Any oscillator can be optimised in some dimensions by sacrificing others. There are plenty of other problems with the double integrator oscillator.

Any oscillator can be optimised in some dimensions by sacrificing others. There are plenty of other problems with the double integrator oscillator.
Which "problems" you are referring to?
To me, this oscillator type is the most interesting one because it has (at least) three specific features:
* Why does it start and at which frequency?
* Why does it not work for ideal opamp models?
* Why does only slight clipping occur ? How much excessive gain?

To me, this oscillator type is the most interesting one because it has (at least) three specific features:
Do you find the double integrator oscillator interesting because you know the answers to your three questions, or because you do not know the answers?

Do you find the double integrator oscillator interesting because you know the answers to your three questions, or because you do not know the answers?
I know the answers... I was just trying to explain why I find this type especially interesting - in contrast to the other well-known oscillator principles.

FYI - the OP seems to be a hit and run.
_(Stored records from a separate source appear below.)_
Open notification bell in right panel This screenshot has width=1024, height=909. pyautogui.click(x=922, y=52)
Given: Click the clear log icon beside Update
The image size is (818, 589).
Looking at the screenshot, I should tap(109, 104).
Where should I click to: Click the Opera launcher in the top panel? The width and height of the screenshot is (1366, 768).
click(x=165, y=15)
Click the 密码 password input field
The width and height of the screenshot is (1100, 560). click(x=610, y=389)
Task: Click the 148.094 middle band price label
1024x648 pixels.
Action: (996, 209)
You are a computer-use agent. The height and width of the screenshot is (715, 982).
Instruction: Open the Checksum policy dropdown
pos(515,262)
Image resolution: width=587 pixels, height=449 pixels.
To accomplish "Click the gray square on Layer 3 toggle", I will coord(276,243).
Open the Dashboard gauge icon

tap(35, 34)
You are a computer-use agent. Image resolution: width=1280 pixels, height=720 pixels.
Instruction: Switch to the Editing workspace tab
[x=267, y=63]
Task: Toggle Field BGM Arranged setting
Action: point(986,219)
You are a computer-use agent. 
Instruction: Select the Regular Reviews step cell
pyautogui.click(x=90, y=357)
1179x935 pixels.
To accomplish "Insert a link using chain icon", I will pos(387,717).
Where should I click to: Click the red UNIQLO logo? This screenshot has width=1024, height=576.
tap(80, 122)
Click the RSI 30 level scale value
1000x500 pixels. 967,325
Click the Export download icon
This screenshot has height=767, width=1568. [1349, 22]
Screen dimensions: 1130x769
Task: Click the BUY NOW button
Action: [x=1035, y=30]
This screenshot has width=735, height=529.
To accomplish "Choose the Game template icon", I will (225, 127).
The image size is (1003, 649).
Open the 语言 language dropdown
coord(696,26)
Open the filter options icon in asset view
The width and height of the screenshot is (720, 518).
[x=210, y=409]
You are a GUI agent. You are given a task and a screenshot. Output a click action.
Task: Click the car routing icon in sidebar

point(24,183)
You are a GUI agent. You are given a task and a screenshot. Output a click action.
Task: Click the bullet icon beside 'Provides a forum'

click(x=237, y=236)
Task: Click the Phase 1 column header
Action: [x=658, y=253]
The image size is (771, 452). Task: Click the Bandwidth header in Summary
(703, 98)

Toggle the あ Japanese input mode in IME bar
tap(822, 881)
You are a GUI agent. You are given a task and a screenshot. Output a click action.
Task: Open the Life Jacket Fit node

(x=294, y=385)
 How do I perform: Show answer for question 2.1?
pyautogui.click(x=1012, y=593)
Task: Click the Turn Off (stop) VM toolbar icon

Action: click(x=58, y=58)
He connected last about 30 minutes after making the post. Never saw any answers/comments.

The classical Wien bridge oscillator incorporated an automatic gain control using a small light bulb. As these are increasingly difficult to come across, I looked through several examples and found this (on https://www.electronicsinfoline.com/pin/13626/):

The classical Wien bridge oscillator incorporated an automatic gain control using a small light bulb. As these are increasingly difficult to come across, I looked through several examples and found this (on https://www.electronicsinfoline.com/pin/13626/):
View attachment 264315
Yes - that is one of the classical solutions for gain control.
Even better (from the THD point of view) is a real AGC loop using - for example - a voltage controlled resistance (FET).

Any amplitude regulation technique that uses a fixed gain and then clips the excess amplitude, will generate some harmonic distortion. That goes for back-to-back diodes and for supply rail limiting.

To control oscillation amplitude without changing the frequency or introducing distortion, it is necessary to precisely trim the loop gain over many cycles. An absolute amplitude detector or true RMS detector with a relatively long time constant, controlling the gain of a transconductance amplifier, or an analog multiplier, can achieve that control.

A base metal filament has a resistance proportional to absolute temperature. The HP-200 oscillator used a warm lamp filament with a long thermal time constant to achieve gain control over the full cycle without clipping. The filament can be replaced with a bead thermistor to achieve the same amplitude regulation with low distortion. It is quite a challenge with any thermal amplitude integrator to avoid some amplitude dependence on the environmental temperature.

A Direct Digital Synthesizer chip can now generate higher quality amplitude controlled quadrature sinewaves with precise frequency and amplitude control. The amplitude profile and frequency sweep can be selected to modulate the output. It seems that the Wien bridge has played it's part in history.

Starting with post #13 some features of the Double Integrator Oscillator (DIO) were was discussed.
In the meantime I have prepared a short paper with some (partly new) background information about the DIO.
The paper is attached as a pdf file.

Attachments

• DIO_why_does_it_oscillate.pdf
415.5 KB · Views: 179
FYI - the OP seems to be a hit and run. He connected last about 30 minutes after making the post. Never saw any answers/comments.
Lucky chap. He dodged a bullet there then!

But he got his answer in post 2, so no need to linger. I expect he corrected the error Alan mentioned, then it worked.